Divide and Conquer

Pseudo-code

The "Divide and Conquer" maximum sub-array algorithm is described by the following pseudo-code:

DIVIDE_AND_CONQUER(A[1,...,N]){
    if N == 0 {
        return 0, A
    } else if N == 1 {
        return A[0], A
    }

    tmp_max = 0
    mid_max = 0
    mid_start = 0
    mid_end = 0

    left_max = 0
    right_max = 0

    midpoint = N / 2

    mid_start = midpoint
    mid_end = midpoint

    for i from A[N,...,midpoint] {
        tmp_max = tmp_max + A[i]
        if tmp_max > left_max {
            left_max = tmp_max
            mid_start = i
        }
    }

    tmp_max = 0

    for i from A[midpoint,...,N] {
        tmp_max = tmp_max + A[i]
        if tmp_max > right_max {
            right_max = tmp_max
            mid_end = i + 1
        }
    }

    mid_max = left_max + right_max

    left_max, left_subarray = DIVIDE_AND_CONQUER(A[0,...,midpoint])
    right_max, right_subarray = DIVIDE_AND_CONQUER(A[midpoint,...,N])

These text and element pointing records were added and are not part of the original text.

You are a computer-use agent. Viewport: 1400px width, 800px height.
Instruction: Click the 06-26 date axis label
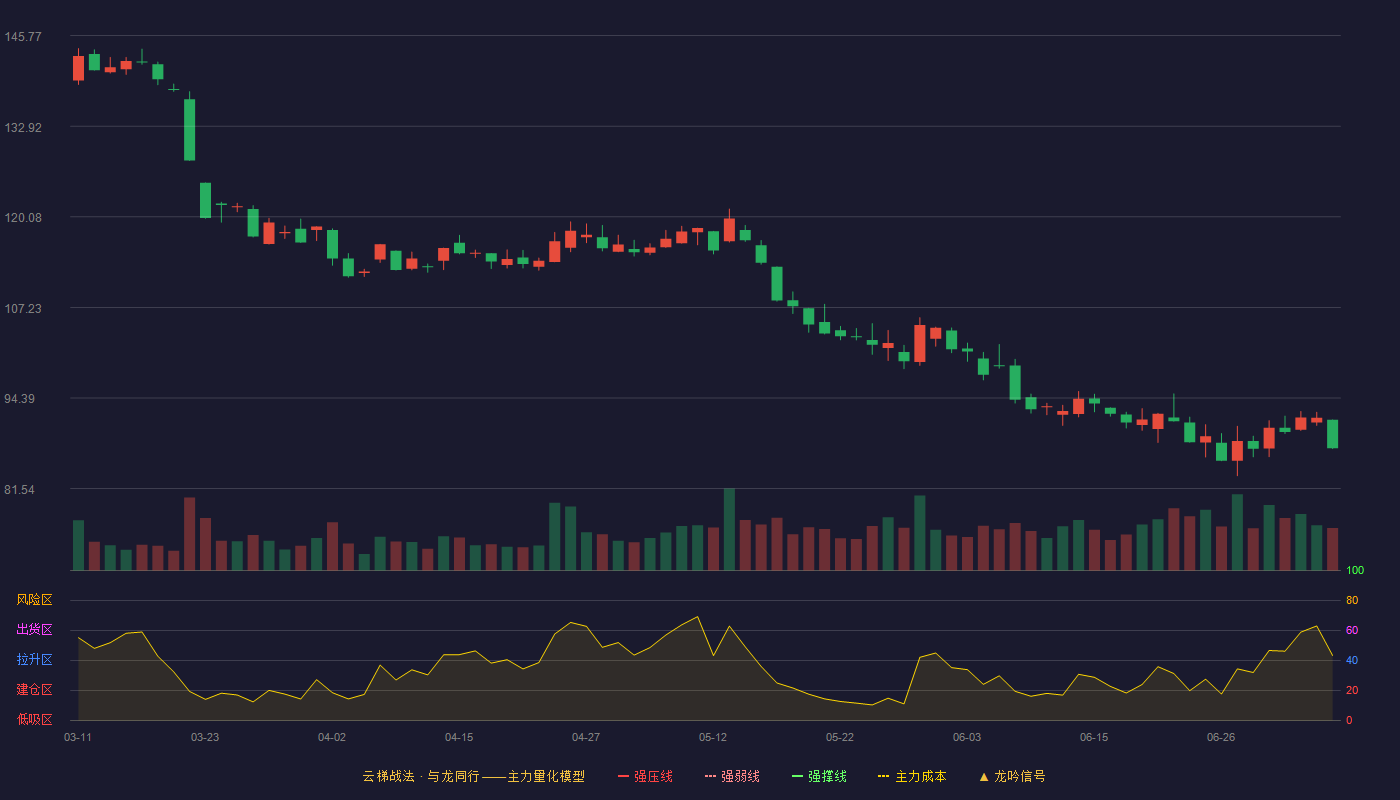(x=1221, y=738)
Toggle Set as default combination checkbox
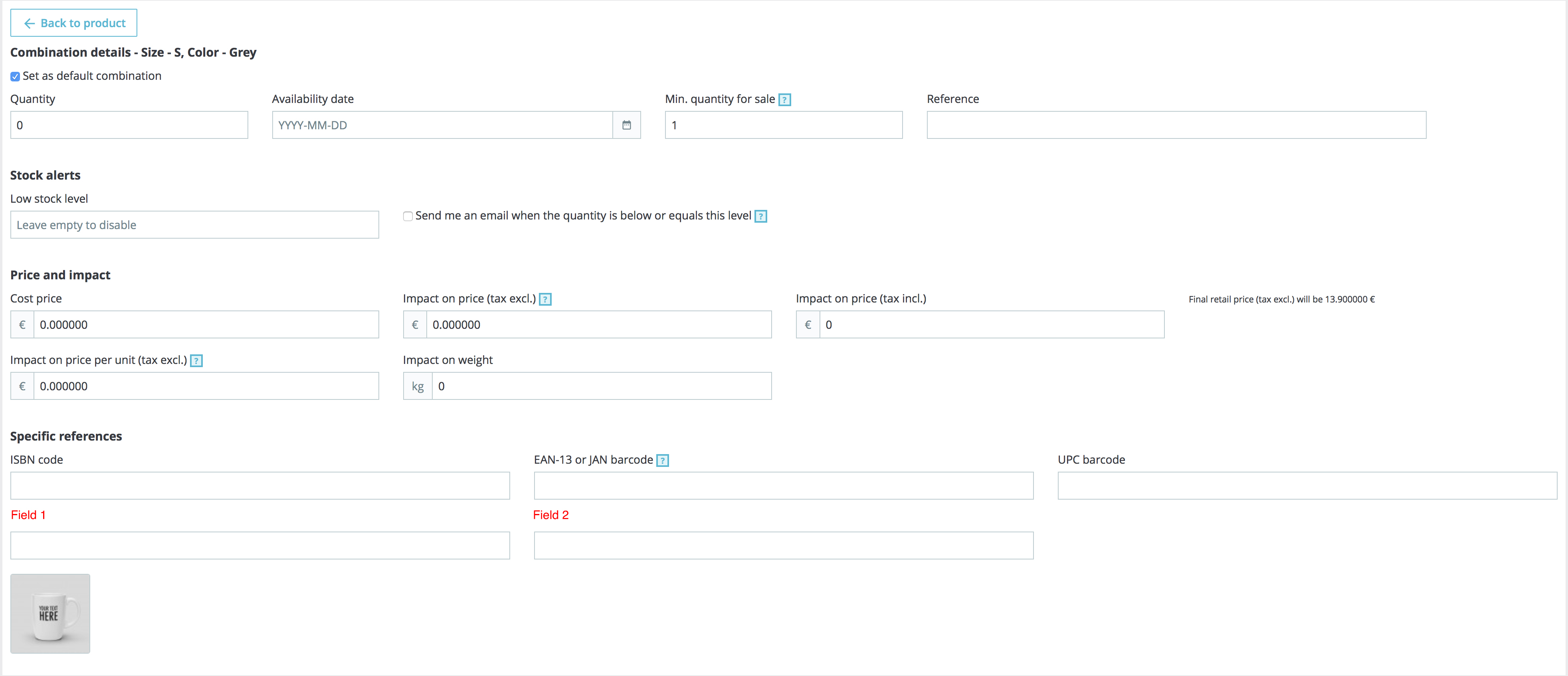 15,77
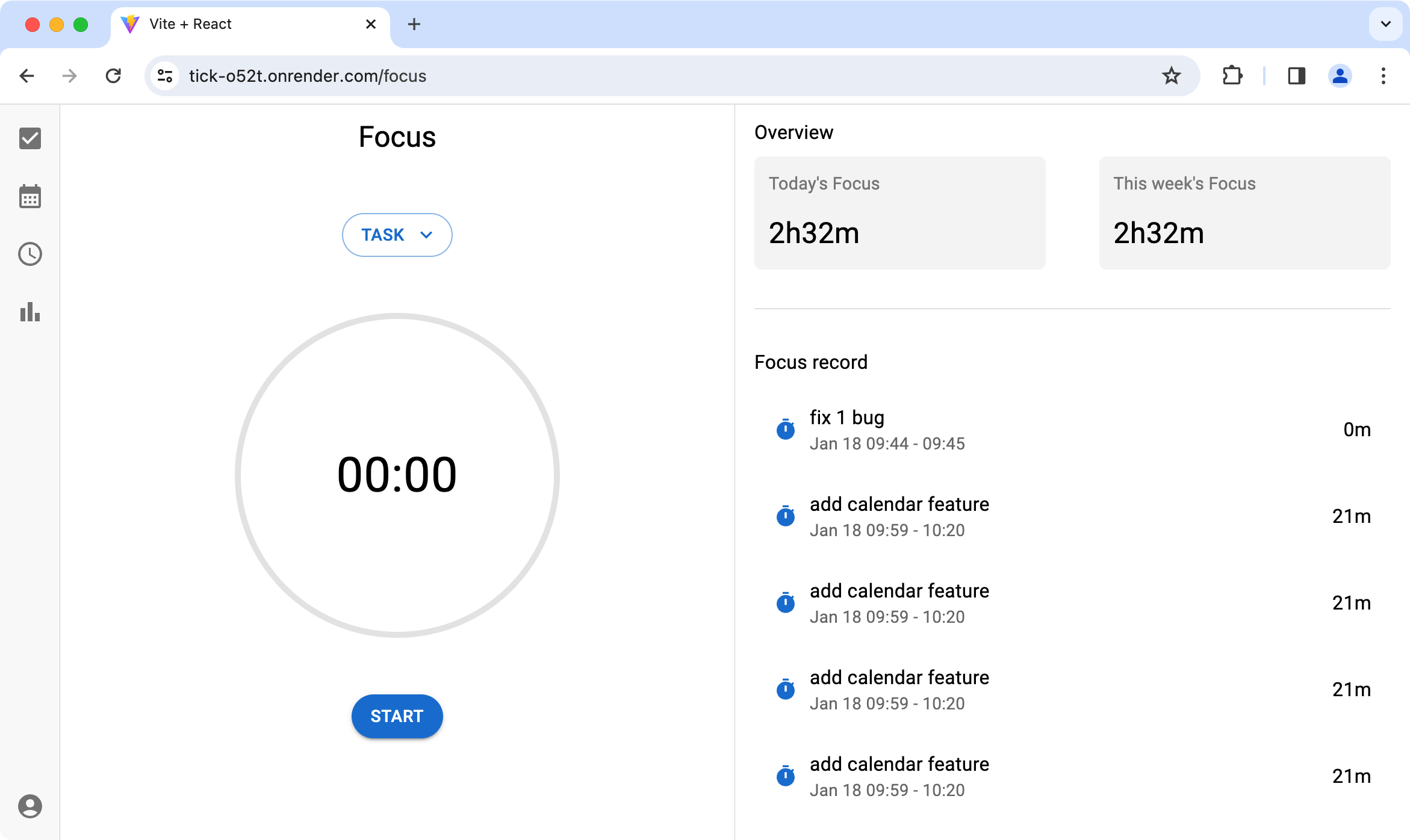View site information icon in address bar
This screenshot has height=840, width=1410.
pos(164,76)
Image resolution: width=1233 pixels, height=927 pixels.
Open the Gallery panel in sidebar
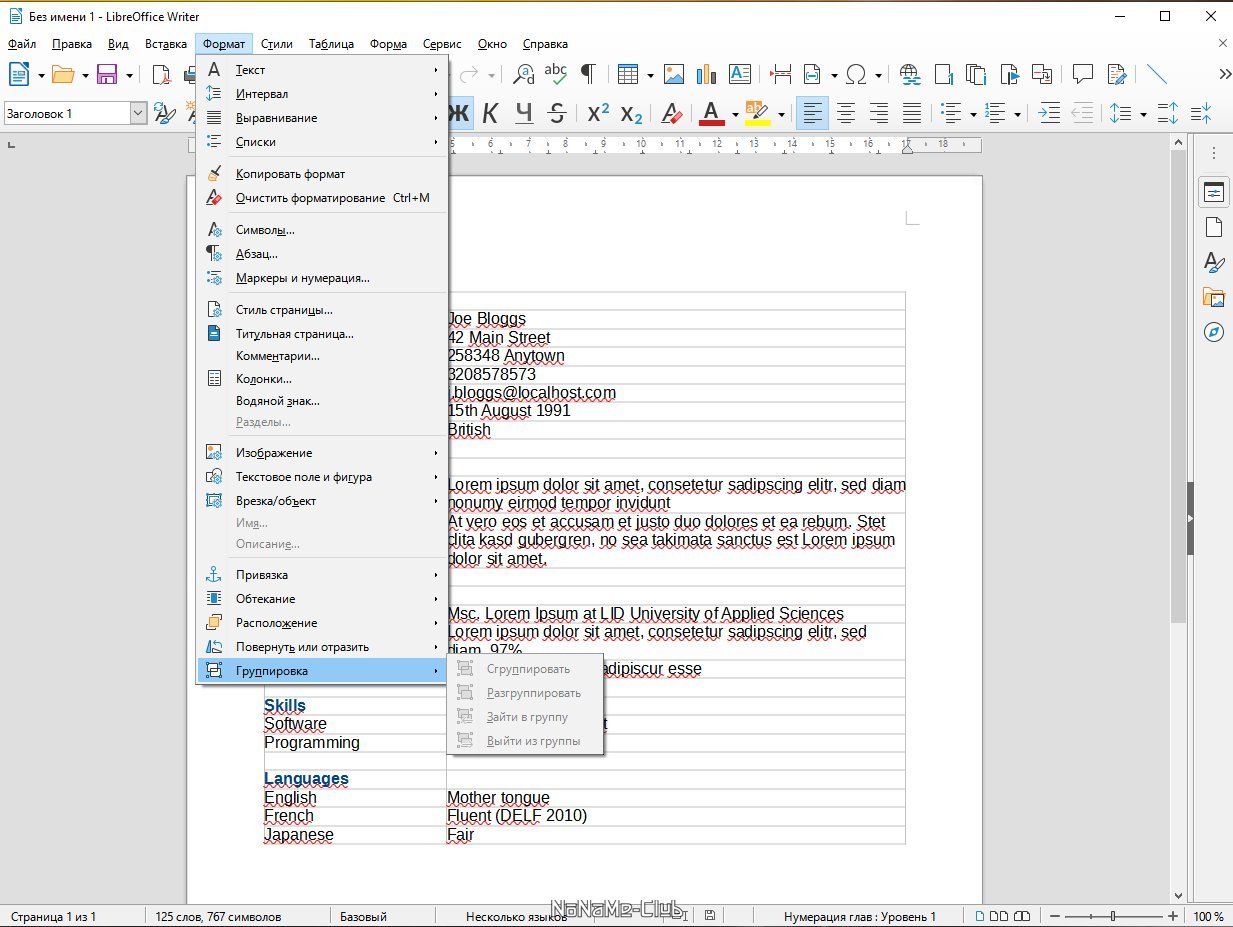point(1214,297)
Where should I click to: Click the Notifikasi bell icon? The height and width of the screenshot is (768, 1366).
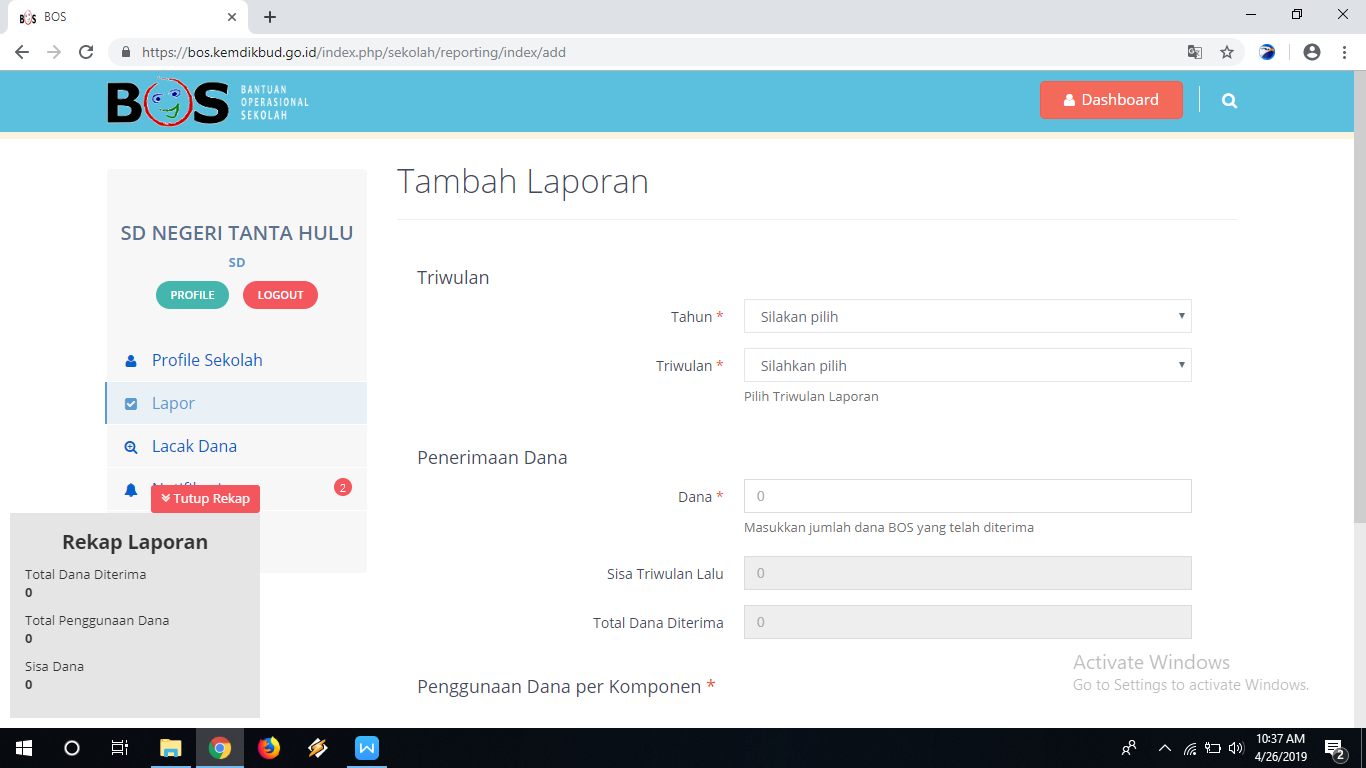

    if mid_max >= left_max and mid_max >= right_max {
        return mid_max, A[mid_start,...,mid_end]
    } else if left_max >= right_max and left_max > mid_max {
        return left_max, left_subarray
    } else if right_max > left_max and right_max > mid_max {
        return right_max, right_subarray
    }
}

Theoretical Run-time Analysis

In order to determine the run-time of the divide and conquer algorithm we will need to derive its recurrence. We will make a simplifying assumption that the original problem size is a power of two so that all of the subproblem sizes will remain integers. We will denote $T(n)$ as the run-time of "divide and conquer" on a subarray of $n$ elements. The base case is when $n = 0$ or $n = 1$ which will take constant time and as a result:

  • $T(1) = \theta(1)$

The recursive case occurs when $n \gt 1$. The variable initializing prior to the first for loop will also take constant time. The following for loops are used to find the maximum sub-array that crosses the array's midpoint and will add a runtime of $\theta(n)$. After the loops there are two recursive calls to the main function where we spend $T(\frac{n}{2})$ solving each of them so the total contribution to the running time is $2T(\frac{n}{2})$. The remaining if-else block would also run in constant time $(\theta(1))$. So the recurrence in total for $n \gt 1$ is:

  • $T(n) = 2T(\frac{n}{2}) + \theta(n) + \theta(1)$
  • $T(n) = 2T(\frac{n}{2}) + \theta(n)$

So the complete recurrence is:

  • $T(n) = \theta(1)$ (when $n = 0$ or $n = 1$)
  • $T(n) = 2T(\frac{n}{2}) + \theta(n)$ (when $n \gt 1$)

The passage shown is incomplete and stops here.